Darling Arithmetic, Conor O’Brien’s third album as Villagers, is a hushed and sensitive thing. Recorded at home, it’s sparse in its textures, earnest and confidential in its soul-searching. Nothing about the Barbican hall – built for orchestras, with a well-upholstered, corporate atmosphere – lends itself to this kind of intimacy; attempts to convey homeliness on stage, with a standing lamp beside the keyboards and a faded rug on the floor, mostly emphasise the unnecessary space yawning around the five-piece band.
What the venue does have going for it is pin-sharp acoustics: so clear, you could shut your eyes and believe that O’Brien croons to you alone.
He plays every song from Darling Arithmetic and the sound and the deep-from-the-heart words leave him nowhere to hide. No wonder the first few songs come across as timid, Dawning on Me pretty but polite, So Naive meandering until the backing band stop tethering themselves to long, low, whining notes and unleash energy and boldness. The exposure is particularly unforgiving in No One to Blame, exaggerating its hints of self-pity; yet O’Brien sings it with such kindness, shrouded in a golden haze of harp and double bass, that what communicates overwhelmingly is sincerity.

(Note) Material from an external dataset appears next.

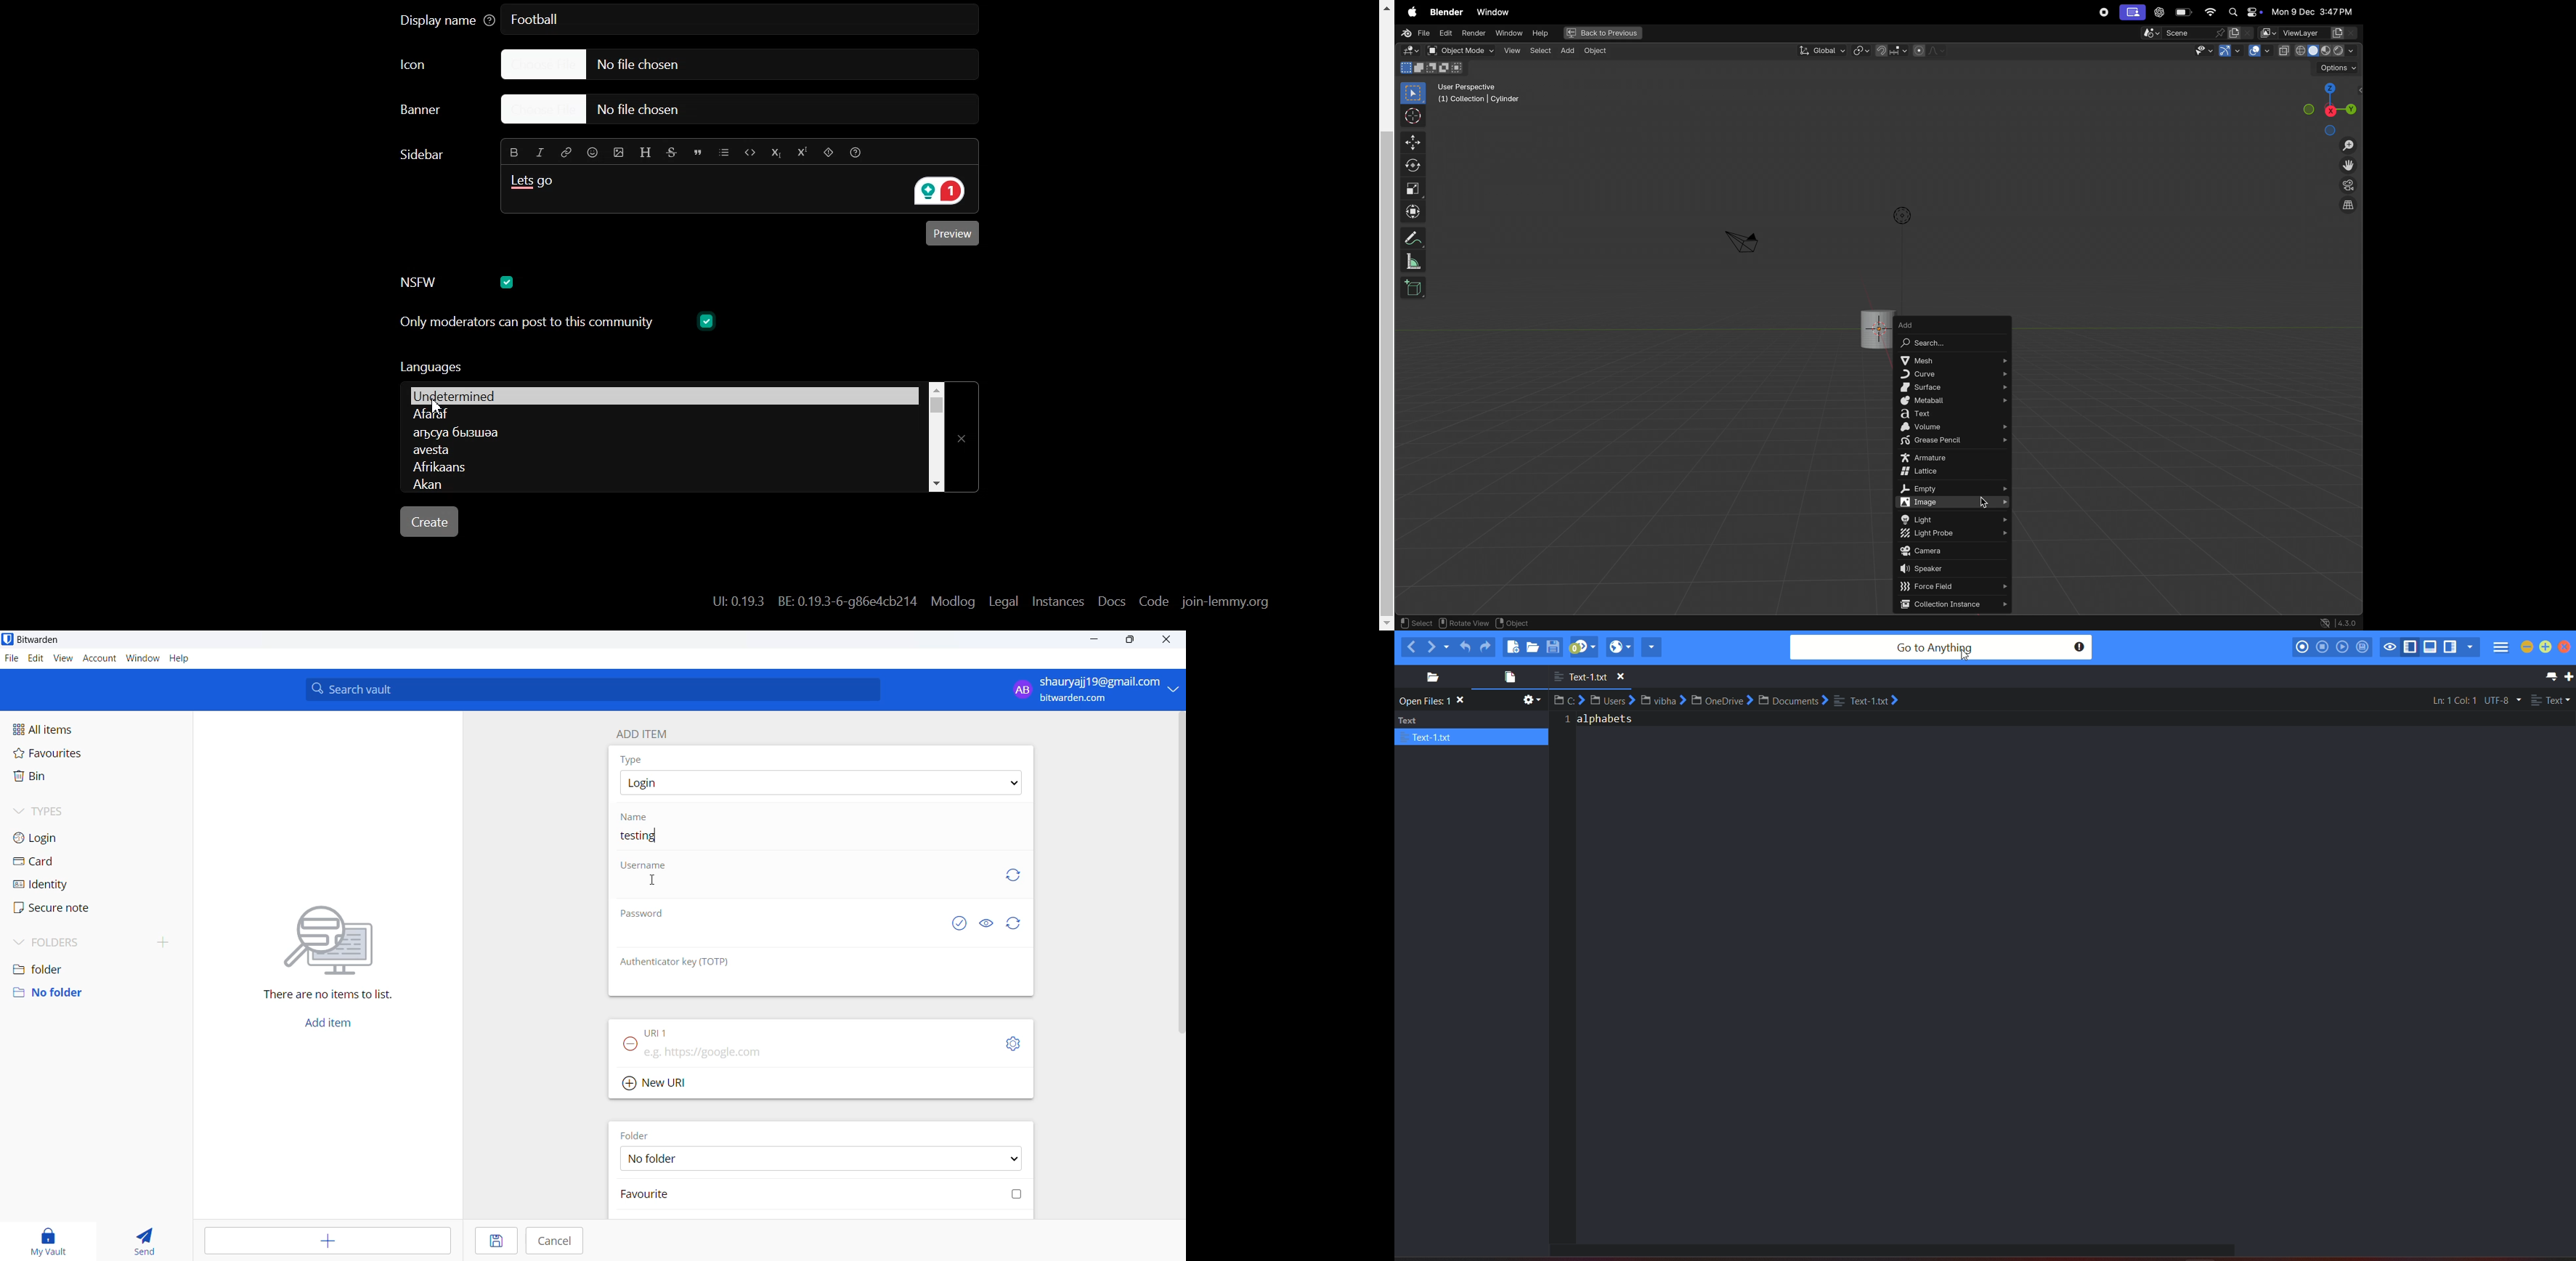  I want to click on orthographic view, so click(2351, 207).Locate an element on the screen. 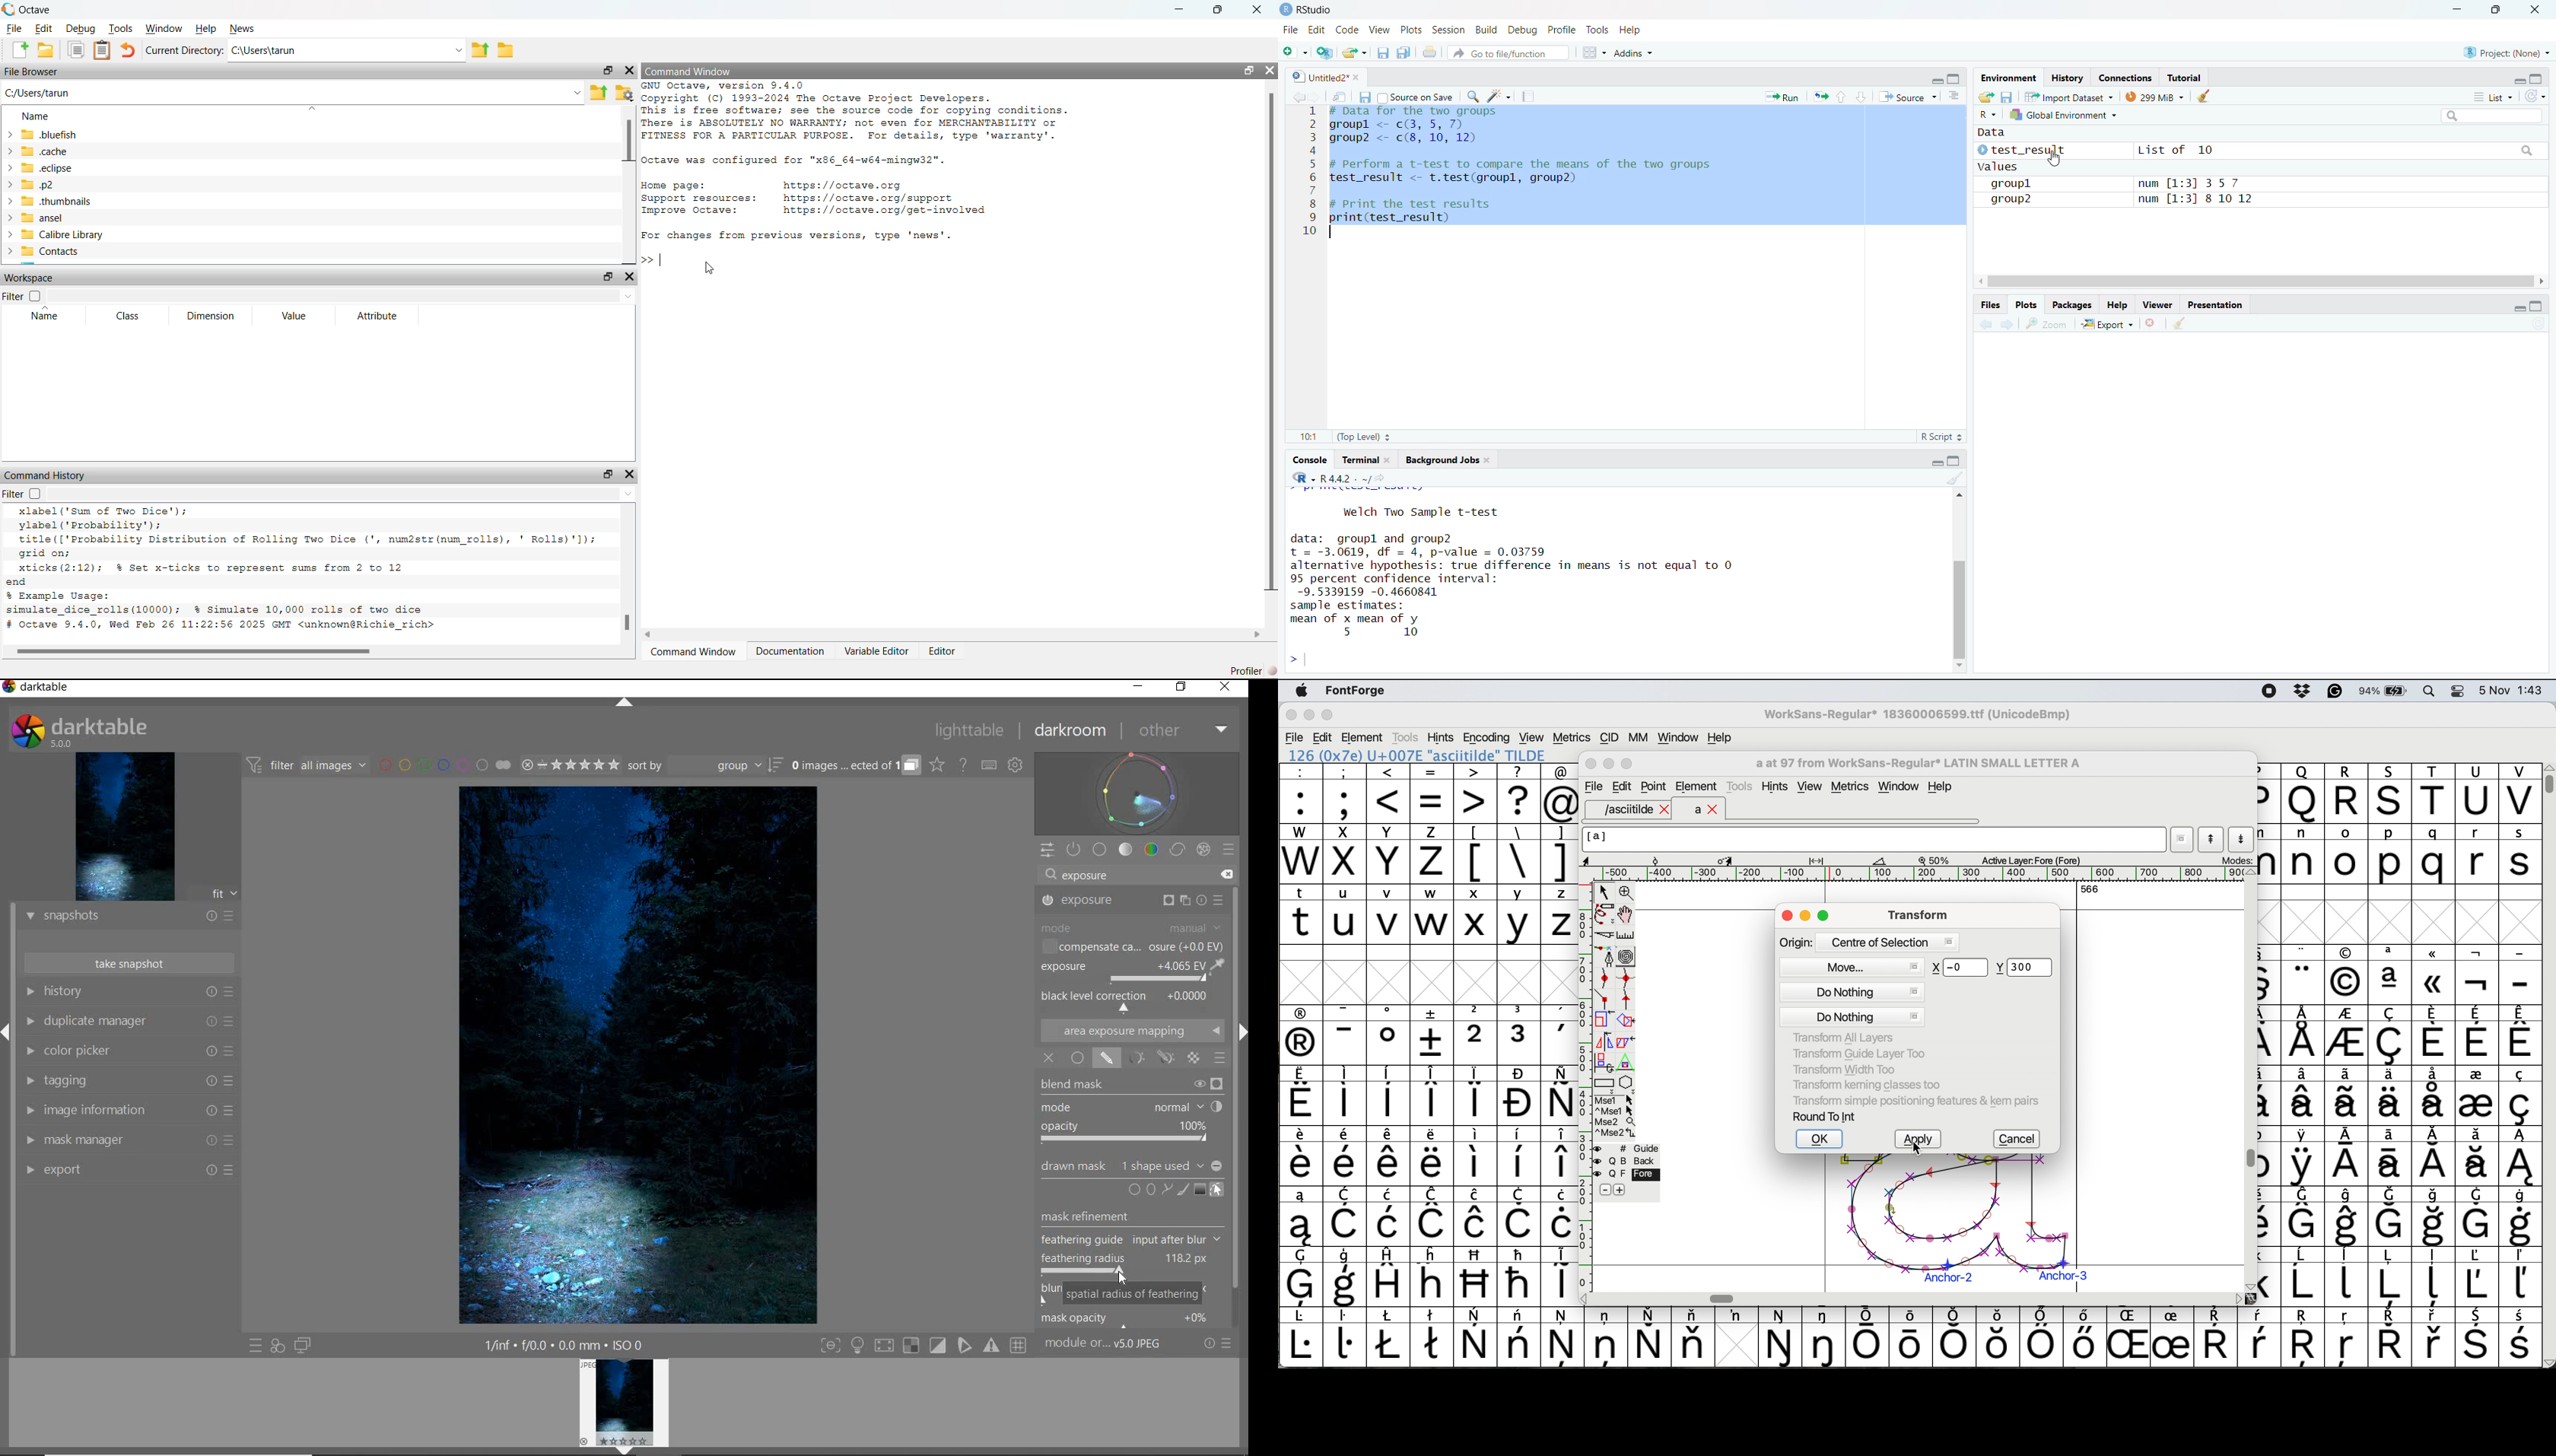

That niceness, the relaxed pace, the pattering loveliness of the music, could be frustrating were it not punctuated with something more fiery. On Little Bigot, drums are hammered and the guitar thrums bluntly as O’Brien calls time on prejudice and homophobia; on The Waves, from Awayland, those drums become dense, an undertow that carries the mood in and out of hopefulness. Becoming a Jackal, one of the earliest songs O’Brien plays, untethers itself from rhythm to become jagged and raw.
There was a time when Villagers performed entire gigs that way; if this is less dynamic, it’s also more of a tender embrace.